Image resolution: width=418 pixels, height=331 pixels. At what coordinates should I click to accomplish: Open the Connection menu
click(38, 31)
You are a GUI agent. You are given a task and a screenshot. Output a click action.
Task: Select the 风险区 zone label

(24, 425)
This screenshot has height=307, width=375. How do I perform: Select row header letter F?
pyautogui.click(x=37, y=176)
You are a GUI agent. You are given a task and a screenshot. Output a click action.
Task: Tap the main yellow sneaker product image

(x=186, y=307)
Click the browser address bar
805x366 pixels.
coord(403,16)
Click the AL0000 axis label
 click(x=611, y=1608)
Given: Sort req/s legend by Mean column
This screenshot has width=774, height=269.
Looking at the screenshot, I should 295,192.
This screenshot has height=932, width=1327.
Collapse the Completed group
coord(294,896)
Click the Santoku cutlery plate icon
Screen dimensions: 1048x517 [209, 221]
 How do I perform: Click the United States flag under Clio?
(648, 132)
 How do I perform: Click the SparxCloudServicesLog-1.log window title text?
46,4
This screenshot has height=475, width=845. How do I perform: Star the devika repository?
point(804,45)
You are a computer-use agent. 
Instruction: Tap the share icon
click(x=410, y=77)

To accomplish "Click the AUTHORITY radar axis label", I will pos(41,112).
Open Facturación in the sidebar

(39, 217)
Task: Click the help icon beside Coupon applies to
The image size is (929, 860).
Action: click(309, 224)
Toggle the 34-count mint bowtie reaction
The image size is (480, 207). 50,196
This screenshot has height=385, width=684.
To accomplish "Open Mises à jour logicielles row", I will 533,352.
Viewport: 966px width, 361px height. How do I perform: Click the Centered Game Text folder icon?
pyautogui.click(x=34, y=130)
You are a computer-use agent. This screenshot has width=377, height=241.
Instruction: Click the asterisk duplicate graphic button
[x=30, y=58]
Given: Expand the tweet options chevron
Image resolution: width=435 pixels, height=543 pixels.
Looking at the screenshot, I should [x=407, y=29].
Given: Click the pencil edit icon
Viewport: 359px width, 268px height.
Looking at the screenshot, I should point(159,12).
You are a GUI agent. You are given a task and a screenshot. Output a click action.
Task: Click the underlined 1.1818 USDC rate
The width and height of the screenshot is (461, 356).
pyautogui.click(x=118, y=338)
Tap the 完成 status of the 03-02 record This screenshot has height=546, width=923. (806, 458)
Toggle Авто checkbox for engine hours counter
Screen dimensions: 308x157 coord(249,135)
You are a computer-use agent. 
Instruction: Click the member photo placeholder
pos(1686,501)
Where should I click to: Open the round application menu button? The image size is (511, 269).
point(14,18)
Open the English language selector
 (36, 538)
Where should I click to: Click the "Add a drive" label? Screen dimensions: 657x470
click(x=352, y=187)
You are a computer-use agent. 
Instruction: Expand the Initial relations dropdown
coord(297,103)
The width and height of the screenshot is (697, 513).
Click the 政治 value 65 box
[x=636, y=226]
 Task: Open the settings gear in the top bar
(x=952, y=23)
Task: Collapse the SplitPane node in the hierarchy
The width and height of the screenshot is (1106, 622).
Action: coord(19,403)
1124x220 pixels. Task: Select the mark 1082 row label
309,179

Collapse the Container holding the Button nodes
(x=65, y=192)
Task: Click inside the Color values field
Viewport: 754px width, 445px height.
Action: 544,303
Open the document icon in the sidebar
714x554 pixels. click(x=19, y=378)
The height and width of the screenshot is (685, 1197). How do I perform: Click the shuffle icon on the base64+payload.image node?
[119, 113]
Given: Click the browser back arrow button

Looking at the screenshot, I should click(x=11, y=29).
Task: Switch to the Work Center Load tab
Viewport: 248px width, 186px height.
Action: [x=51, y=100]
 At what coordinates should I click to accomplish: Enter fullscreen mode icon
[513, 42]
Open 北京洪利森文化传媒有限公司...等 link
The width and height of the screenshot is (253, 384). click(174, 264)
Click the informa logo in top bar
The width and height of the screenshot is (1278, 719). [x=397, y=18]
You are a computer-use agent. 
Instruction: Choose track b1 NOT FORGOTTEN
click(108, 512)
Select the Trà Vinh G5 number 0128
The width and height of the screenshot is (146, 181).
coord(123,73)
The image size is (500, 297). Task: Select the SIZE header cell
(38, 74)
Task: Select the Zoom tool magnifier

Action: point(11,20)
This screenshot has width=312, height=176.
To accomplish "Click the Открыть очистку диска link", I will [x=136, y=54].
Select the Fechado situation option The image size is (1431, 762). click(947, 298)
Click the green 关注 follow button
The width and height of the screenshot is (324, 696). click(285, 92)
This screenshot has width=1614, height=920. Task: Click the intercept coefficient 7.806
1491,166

WHAT THE TASK ASKS: Each record must be repeated exactly as it appears above.

TASK RESULT:
Image resolution: width=418 pixels, height=331 pixels. At what coordinates should I click to accomplish: Open the Connection menu
click(38, 31)
You are a GUI agent. You are given a task and a screenshot. Output a click action.
Task: Select the 风险区 zone label

(24, 425)
This screenshot has height=307, width=375. How do I perform: Select row header letter F?
pyautogui.click(x=37, y=176)
You are a GUI agent. You are given a task and a screenshot. Output a click action.
Task: Tap the main yellow sneaker product image

(x=186, y=307)
Click the browser address bar
805x366 pixels.
coord(403,16)
Click the AL0000 axis label
 click(x=611, y=1608)
Given: Sort req/s legend by Mean column
This screenshot has width=774, height=269.
Looking at the screenshot, I should 295,192.
This screenshot has height=932, width=1327.
Collapse the Completed group
coord(294,896)
Click the Santoku cutlery plate icon
Screen dimensions: 1048x517 [209, 221]
 How do I perform: Click the United States flag under Clio?
(648, 132)
 How do I perform: Click the SparxCloudServicesLog-1.log window title text?
46,4
This screenshot has height=475, width=845. How do I perform: Star the devika repository?
point(804,45)
You are a computer-use agent. 
Instruction: Tap the share icon
click(x=410, y=77)

To accomplish "Click the AUTHORITY radar axis label", I will pos(41,112).
Open Facturación in the sidebar

(39, 217)
Task: Click the help icon beside Coupon applies to
The image size is (929, 860).
Action: click(309, 224)
Toggle the 34-count mint bowtie reaction
The image size is (480, 207). 50,196
This screenshot has height=385, width=684.
To accomplish "Open Mises à jour logicielles row", I will 533,352.
Viewport: 966px width, 361px height. How do I perform: Click the Centered Game Text folder icon?
pyautogui.click(x=34, y=130)
You are a computer-use agent. This screenshot has width=377, height=241.
Instruction: Click the asterisk duplicate graphic button
[x=30, y=58]
Given: Expand the tweet options chevron
Image resolution: width=435 pixels, height=543 pixels.
Looking at the screenshot, I should [x=407, y=29].
Given: Click the pencil edit icon
Viewport: 359px width, 268px height.
Looking at the screenshot, I should point(159,12).
You are a GUI agent. You are given a task and a screenshot. Output a click action.
Task: Click the underlined 1.1818 USDC rate
The width and height of the screenshot is (461, 356).
pyautogui.click(x=118, y=338)
Tap the 完成 status of the 03-02 record This screenshot has height=546, width=923. (806, 458)
Toggle Авто checkbox for engine hours counter
Screen dimensions: 308x157 coord(249,135)
You are a computer-use agent. 
Instruction: Click the member photo placeholder
pos(1686,501)
Where should I click to: Open the round application menu button? The image size is (511, 269).
point(14,18)
Open the English language selector
 (36, 538)
Where should I click to: Click the "Add a drive" label? Screen dimensions: 657x470
click(x=352, y=187)
You are a computer-use agent. 
Instruction: Expand the Initial relations dropdown
coord(297,103)
The width and height of the screenshot is (697, 513).
Click the 政治 value 65 box
[x=636, y=226]
 Task: Open the settings gear in the top bar
(x=952, y=23)
Task: Collapse the SplitPane node in the hierarchy
The width and height of the screenshot is (1106, 622).
Action: coord(19,403)
1124x220 pixels. Task: Select the mark 1082 row label
309,179

Collapse the Container holding the Button nodes
(x=65, y=192)
Task: Click inside the Color values field
Viewport: 754px width, 445px height.
Action: 544,303
Open the document icon in the sidebar
714x554 pixels. click(x=19, y=378)
The height and width of the screenshot is (685, 1197). How do I perform: Click the shuffle icon on the base64+payload.image node?
[119, 113]
Given: Click the browser back arrow button

Looking at the screenshot, I should click(x=11, y=29).
Task: Switch to the Work Center Load tab
Viewport: 248px width, 186px height.
Action: [x=51, y=100]
 At what coordinates should I click to accomplish: Enter fullscreen mode icon
[513, 42]
Open 北京洪利森文化传媒有限公司...等 link
The width and height of the screenshot is (253, 384). click(174, 264)
Click the informa logo in top bar
The width and height of the screenshot is (1278, 719). [x=397, y=18]
You are a computer-use agent. 
Instruction: Choose track b1 NOT FORGOTTEN
click(108, 512)
Select the Trà Vinh G5 number 0128
The width and height of the screenshot is (146, 181).
coord(123,73)
The image size is (500, 297). Task: Select the SIZE header cell
(38, 74)
Task: Select the Zoom tool magnifier

Action: point(11,20)
This screenshot has width=312, height=176.
To accomplish "Click the Открыть очистку диска link", I will [x=136, y=54].
Select the Fechado situation option The image size is (1431, 762). click(947, 298)
Click the green 关注 follow button
The width and height of the screenshot is (324, 696). click(285, 92)
This screenshot has width=1614, height=920. Task: Click the intercept coefficient 7.806
1491,166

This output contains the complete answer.